Mesmo enquanto Lula abraçava e beijava os petistas, os gritos contra a mídia prosseguiram. Alguns pediam ao presidente reeleito que expulsasse os jornalistas e fizesse a comemoração somente com os militantes.

O tom da hostilidade começou na base aérea, quando alguns petistas puxaram "Ou, ou, ou, a Veja se ferrou" e "O povo não é bobo, abaixo a Rede Globo". Mais tarde, no Alvorada, alguns militantes, muitos deles funcionários comissionados do governo federal, passaram a interrogar um a um os jornalistas: "Tem alguém da Veja por aí?", perguntavam.

Enquanto os repórteres aguardavam Lula, os militantes provocavam "A ditadura era melhor do que a imprensa, eles matavam com baionetas, vocês matam com a língua", disse um militante. "Vamos fechar todos os jornais", gritou outro.

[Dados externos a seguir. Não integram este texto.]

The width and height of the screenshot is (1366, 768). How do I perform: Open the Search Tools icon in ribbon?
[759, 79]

Uma mulher de aparentes 50 anos, repetia: "Se perguntar de dossiê, leva um dossiê bem na cara".

No Alvorada, o clima ficou mais tenso com a chegada de Lula. Uma militante bateu três vezes com uma bandeira, de cabo de plástico, na cabeça de um repórter. Outro foi cercado, com gritos. Funcionários da Globo se trancaram no caminhão da empresa, temendo represálias, além das verbais.

O presidente interino do PT, Marco Aurélio Garcia, repudiou o ato de violência, elogiou a liberdade de imprensa, mas criticou a mídia pedindo uma auto-reflexão sobre sua atuação na campanha eleitoral.

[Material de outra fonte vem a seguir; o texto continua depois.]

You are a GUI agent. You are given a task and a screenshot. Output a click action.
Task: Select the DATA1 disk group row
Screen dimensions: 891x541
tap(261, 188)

Também afirmou que a imprensa deve ao país a informação de que não teria havido a compra de deputados pelo governo, conforme descrito pelo ex-deputado Roberto Jefferson, em entrevista à "Folha de S.Paulo" em junho de 2005, no escândalo do mensalão. Segundo o petista, se houvesse jornalismo investigativo "mais consistente", isso já teria sido explicitado.

Ele se irritou ao responder a uma pergunta sobre o escândalo do "valerioduto". Disse que o fato de ter havido um esquema irregular de financiamento de campanha promovido pelo PT não significa compra de partidos aliados. "Tanto é assim que a imprensa investigativa não foi capaz de estabelecer nenhuma conexão entre votos e ingressos de dinheiro. Não há nenhuma evidência, e essa é uma das dívidas que setores da imprensa têm com a opinião pública, de que posições no Parlamento de apoio tenham sido cobradas", afirmou.

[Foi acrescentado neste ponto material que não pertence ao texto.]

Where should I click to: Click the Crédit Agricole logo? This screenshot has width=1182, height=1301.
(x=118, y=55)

Ele cobrou da mídia que explique isso à população. "Esse é um problema que vai ter que ser esclarecido em algum momento. Historiadores talvez façam isso. Ou, se aparecer um jornalismo investigativo mais consistente, se lance luz sobre esse problema."

A entrevista de Jefferson à "Folha de S.Paulo" provocou uma das maiores crises do governo Lula, quatro deputados renunciaram e José Dirceu deixou o Ministério da Casa Civil.

Sobre a cobertura das eleições, Garcia disse que a "imprensa deve ser avaliada sobre seu desempenho. Caberá em primeiro lugar aos jornalistas fazerem uma auto-reflexão sobre o papel que eles tiveram na campanha eleitoral", disse.

Ele diz ter informações de que parte dos profissionais de imprensa partilha de sua opinião. "Sei que esse é um sentimento que atravessa uma parte dos jornalistas nas redações. Tenho informações disso e sei que existem instituições da sociedade civil preocupadas. Da mesma forma que sei que há movimentos crescentes de consumidores de órgãos de imprensa que manifestam a sua inconformidade através do cancelamento de assinaturas."

Para Garcia, essa realidade é "sadia". "Esses movimentos no passado permitiram que a imprensa se repensasse ? ? , afirmou. Deixando claro que espera um movimento espontâneo de autocrítica, ressaltou que "essa não é uma tarefa de governo". O petista disse que o PT condena "de forma muito clara" agressões a jornalistas e que defende a liberdade de imprensa.